# ACTIVITY
Wherever "Facebook" appears in a line of the listing, that line should be returned.

# DATA FOR THIS EXERCISE
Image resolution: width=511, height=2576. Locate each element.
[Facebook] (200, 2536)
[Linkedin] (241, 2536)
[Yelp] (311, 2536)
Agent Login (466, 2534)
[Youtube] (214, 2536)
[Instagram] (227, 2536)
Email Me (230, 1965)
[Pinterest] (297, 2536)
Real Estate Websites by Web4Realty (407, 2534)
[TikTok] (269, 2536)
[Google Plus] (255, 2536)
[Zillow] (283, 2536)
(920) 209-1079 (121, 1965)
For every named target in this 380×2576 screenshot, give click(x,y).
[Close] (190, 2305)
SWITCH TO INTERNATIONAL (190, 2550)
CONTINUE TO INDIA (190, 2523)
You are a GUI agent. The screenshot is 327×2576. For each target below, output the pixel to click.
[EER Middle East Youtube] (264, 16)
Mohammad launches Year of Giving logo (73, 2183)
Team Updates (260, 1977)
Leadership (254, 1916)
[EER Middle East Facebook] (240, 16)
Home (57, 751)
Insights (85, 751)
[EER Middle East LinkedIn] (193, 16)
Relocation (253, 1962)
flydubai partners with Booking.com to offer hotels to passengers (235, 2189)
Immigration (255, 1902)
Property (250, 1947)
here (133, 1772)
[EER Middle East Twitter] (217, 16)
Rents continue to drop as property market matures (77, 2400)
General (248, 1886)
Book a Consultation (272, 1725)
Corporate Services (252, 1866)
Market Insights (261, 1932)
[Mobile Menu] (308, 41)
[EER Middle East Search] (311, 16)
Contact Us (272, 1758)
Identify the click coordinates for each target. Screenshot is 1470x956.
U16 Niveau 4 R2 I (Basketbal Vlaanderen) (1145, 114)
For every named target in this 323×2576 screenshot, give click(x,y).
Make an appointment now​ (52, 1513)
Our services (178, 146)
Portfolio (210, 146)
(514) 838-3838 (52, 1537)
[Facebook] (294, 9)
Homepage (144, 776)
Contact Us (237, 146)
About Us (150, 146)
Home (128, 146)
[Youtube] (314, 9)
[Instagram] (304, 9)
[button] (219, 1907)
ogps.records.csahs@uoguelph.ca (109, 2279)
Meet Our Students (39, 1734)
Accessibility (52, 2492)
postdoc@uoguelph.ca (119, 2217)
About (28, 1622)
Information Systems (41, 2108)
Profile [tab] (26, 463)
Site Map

# RESULT OF THIS TASK
[Facebook] (200, 2536)
[EER Middle East Facebook] (240, 16)
[Facebook] (294, 9)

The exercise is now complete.